翌9日は雲が低くたれこめ、しばしばスコールもあるという隠密行動にはもってこいの天候。ところが、夕刻になると雨雲も晴れ、さらに日本の水上偵察機に発見されてしまったため作戦の強行をあきらめ、まず燃料の不足してきたテネドスをシンガポールに帰し、さらに午後10時頃に艦隊を反転させたのです。しかし、夜半になってクアンタンに日本軍が上陸を開始したという情報が入ったため、夜明けを待ってクアンタンの状況を偵察し、日本船団を攻撃する作戦を立てました。ところが、これはまったくの誤報だったのです。このため当初の計画通りシンガポールへの帰路を急いだのですが、この10日、すでに日本海軍航空隊の攻撃隊は基地を飛び立ち、すぐに攻撃にかかれる態勢をとっていたのです。午前11時45分、艦隊の上空に1機の索敵機が姿を現し、その1時間後には攻撃隊が姿を見せました。午後0時45分、美幌航空隊のレパルス爆撃によって攻撃は開始されました。レパルスは爆弾1発を受けたものの、右舷に旋回して魚雷をすべて回避。しかし甚大な被害を受けたプリンス・オブ・ウェールズを救助するため接近したところに、鹿屋航空隊の一式陸攻から放たれた魚雷が命中。午後2時3分、ついにその姿を海中に没したのです。

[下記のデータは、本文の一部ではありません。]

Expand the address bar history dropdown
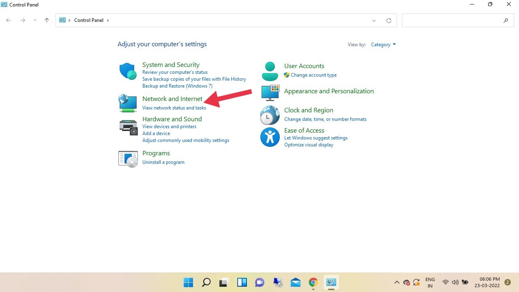 pyautogui.click(x=374, y=20)
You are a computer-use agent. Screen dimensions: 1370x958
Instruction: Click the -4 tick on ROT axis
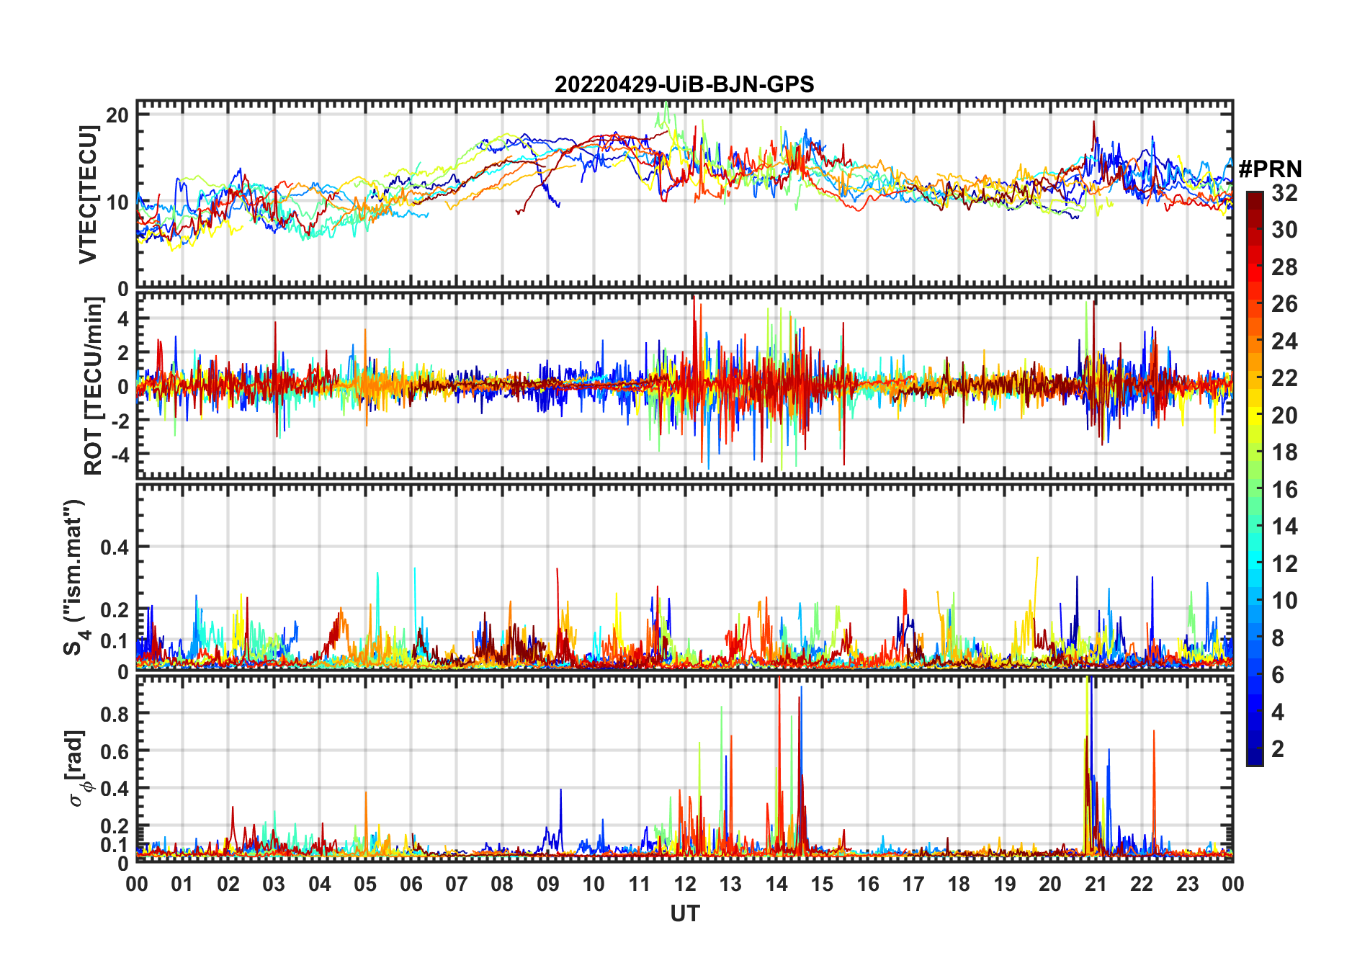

一方、元山航空隊の九六式陸攻9機の攻撃により左舷の煙突後方と艦尾に1本ずつの魚雷を受けたプリンス・オブ・ウェールズは左に傾斜し、速力は30ノットから15ノットに低下。さらに午後1時50分、鹿屋航空隊の6機の一式陸攻が攻撃開始。これにより右舷艦首近くに3本、艦尾に2本の魚雷を受けたものの15ノットで航行を続け、盛んに対空砲火で応戦を続けたのです。しかし、午後2時3分に始まった美幌航空隊の九六式陸攻8機の水平爆撃により、500kg爆弾が後部艦橋右側に命中、左舷艦尾にも至近弾を受けたプリンス・オブ・ウェールズは午後2時50分に大爆発を起こして艦尾から波間に消え、フィリップス提督も艦と運命を共にしました。戦闘終了後、駆逐艦エレクトラとエキスプレス、ヴァンパイアによって数多くの生存者が救助されています。こうしてマレー沖海戦でその生涯を終えたプリンス・オブ・ウェールズとレパルスは、航空攻撃のみで撃沈された史上初の主力艦として、皮肉にも戦史にその名を刻むことになったのです。